• Task objective:
Return, from the material below, each line in which the word "clock" is present.

• Records to use:
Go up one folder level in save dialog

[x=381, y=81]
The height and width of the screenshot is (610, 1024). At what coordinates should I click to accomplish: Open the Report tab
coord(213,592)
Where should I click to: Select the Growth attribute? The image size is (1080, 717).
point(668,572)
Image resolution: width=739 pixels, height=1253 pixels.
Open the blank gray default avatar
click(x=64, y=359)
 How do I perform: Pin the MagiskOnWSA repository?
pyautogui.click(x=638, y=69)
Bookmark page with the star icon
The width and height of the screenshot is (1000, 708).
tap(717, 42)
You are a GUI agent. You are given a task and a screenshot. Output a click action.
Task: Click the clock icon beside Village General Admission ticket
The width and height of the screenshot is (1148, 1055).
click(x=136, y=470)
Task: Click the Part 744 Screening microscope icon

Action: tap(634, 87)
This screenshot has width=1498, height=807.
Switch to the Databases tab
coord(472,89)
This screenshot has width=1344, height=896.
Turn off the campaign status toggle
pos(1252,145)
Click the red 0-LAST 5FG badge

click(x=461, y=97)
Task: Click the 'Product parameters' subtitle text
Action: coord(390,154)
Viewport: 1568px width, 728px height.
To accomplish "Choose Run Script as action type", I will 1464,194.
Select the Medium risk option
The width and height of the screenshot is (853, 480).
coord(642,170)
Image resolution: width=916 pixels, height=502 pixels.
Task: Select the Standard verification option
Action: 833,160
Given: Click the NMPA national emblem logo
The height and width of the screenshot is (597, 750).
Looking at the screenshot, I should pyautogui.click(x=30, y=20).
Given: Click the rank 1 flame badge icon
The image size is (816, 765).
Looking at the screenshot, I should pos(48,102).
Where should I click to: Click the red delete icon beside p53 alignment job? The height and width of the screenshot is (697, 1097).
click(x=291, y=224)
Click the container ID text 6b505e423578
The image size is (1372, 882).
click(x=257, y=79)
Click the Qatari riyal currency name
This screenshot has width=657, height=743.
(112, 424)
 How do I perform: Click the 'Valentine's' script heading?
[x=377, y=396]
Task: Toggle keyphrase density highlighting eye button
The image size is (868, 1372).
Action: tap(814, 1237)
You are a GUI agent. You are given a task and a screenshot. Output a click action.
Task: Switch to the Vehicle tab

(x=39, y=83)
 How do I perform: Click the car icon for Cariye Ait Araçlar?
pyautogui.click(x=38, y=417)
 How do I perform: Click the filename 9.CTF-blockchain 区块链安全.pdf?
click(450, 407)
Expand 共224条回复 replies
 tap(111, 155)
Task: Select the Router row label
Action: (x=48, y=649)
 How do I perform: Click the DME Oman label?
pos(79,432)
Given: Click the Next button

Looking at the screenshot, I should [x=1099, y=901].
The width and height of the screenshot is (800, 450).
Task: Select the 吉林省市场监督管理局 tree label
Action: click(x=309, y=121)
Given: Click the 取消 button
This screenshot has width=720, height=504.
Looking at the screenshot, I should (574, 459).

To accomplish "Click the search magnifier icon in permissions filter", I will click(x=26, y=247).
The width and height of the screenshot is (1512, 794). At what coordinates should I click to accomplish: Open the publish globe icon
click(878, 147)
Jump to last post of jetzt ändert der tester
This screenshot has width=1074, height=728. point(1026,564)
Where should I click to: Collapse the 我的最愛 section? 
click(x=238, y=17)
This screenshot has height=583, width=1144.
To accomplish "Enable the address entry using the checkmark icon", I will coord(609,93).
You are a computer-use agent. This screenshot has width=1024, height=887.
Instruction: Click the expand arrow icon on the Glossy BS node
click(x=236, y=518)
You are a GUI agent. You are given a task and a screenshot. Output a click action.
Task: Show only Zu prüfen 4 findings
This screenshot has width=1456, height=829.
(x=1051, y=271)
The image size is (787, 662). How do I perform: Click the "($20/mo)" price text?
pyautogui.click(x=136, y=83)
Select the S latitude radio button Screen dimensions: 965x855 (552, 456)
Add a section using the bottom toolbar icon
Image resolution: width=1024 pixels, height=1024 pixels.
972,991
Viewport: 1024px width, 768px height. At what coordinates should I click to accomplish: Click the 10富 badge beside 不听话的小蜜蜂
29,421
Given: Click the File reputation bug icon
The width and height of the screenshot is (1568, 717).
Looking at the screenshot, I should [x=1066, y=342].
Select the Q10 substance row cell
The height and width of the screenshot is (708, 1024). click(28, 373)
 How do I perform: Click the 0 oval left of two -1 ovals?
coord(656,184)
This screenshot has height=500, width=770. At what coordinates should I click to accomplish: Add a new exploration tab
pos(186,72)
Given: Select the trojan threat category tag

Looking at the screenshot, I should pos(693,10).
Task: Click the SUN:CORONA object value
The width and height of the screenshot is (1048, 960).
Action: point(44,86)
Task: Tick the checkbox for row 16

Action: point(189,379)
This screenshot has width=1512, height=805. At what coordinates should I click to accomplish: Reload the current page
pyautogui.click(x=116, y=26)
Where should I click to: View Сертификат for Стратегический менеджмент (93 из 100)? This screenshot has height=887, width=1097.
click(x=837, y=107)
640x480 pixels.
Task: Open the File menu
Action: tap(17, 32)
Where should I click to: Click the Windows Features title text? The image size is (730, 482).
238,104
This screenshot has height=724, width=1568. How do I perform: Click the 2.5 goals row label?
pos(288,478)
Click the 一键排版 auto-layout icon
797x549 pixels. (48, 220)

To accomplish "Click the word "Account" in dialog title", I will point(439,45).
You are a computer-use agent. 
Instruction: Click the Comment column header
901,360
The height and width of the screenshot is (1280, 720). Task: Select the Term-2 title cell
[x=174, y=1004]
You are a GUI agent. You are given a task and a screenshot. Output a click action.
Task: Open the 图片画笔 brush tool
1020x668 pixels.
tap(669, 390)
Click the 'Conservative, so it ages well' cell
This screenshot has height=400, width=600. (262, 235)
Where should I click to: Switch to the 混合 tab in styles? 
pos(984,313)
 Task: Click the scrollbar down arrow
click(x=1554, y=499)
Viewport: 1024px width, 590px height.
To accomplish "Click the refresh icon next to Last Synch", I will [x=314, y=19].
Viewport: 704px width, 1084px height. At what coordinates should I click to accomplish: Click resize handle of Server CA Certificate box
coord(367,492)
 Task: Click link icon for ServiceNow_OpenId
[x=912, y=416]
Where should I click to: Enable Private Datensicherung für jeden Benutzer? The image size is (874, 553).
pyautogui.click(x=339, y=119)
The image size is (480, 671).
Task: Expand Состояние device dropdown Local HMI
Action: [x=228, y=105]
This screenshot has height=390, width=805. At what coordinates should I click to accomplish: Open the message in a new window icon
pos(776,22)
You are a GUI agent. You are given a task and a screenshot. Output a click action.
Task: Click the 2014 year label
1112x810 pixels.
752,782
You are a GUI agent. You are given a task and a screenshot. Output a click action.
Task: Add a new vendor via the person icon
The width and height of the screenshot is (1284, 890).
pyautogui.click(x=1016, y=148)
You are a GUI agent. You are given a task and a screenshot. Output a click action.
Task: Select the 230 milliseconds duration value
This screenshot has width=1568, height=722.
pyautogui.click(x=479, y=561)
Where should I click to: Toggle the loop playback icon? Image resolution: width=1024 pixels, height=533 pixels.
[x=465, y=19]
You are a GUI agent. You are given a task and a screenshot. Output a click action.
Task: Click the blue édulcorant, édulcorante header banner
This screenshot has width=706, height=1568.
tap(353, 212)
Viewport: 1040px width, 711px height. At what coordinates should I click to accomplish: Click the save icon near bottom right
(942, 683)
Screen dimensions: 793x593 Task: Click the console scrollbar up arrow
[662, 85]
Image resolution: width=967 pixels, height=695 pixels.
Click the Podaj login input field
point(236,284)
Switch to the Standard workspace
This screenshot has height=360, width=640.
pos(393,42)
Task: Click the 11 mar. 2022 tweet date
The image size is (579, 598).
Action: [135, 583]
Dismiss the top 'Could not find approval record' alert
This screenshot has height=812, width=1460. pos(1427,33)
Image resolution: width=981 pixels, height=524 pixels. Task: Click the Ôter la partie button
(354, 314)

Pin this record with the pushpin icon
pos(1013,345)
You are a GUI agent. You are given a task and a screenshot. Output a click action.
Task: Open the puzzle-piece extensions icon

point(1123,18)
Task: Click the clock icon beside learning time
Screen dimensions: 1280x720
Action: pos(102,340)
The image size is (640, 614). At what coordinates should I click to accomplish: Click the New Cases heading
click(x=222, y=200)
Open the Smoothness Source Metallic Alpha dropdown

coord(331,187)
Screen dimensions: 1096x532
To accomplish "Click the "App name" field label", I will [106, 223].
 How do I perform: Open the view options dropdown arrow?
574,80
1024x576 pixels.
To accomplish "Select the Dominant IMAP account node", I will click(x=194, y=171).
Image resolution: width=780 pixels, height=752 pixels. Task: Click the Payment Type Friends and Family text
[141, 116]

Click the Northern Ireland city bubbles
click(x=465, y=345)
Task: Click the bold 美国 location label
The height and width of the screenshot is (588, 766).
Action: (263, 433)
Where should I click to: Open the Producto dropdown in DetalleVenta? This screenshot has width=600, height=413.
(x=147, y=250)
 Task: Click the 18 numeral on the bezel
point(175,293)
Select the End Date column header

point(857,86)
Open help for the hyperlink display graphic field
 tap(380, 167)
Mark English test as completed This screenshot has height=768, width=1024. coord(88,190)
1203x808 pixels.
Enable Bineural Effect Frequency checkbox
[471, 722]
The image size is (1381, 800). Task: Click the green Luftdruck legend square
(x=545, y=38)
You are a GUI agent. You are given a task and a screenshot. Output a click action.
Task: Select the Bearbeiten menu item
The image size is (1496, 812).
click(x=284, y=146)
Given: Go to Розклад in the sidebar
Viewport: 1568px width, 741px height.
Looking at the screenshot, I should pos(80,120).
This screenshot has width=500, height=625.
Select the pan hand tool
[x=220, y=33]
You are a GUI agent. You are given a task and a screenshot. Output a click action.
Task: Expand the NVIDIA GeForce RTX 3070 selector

• Answer to the problem:
Task: Click the clock icon beside Village General Admission ticket
Task: Click the clock icon beside learning time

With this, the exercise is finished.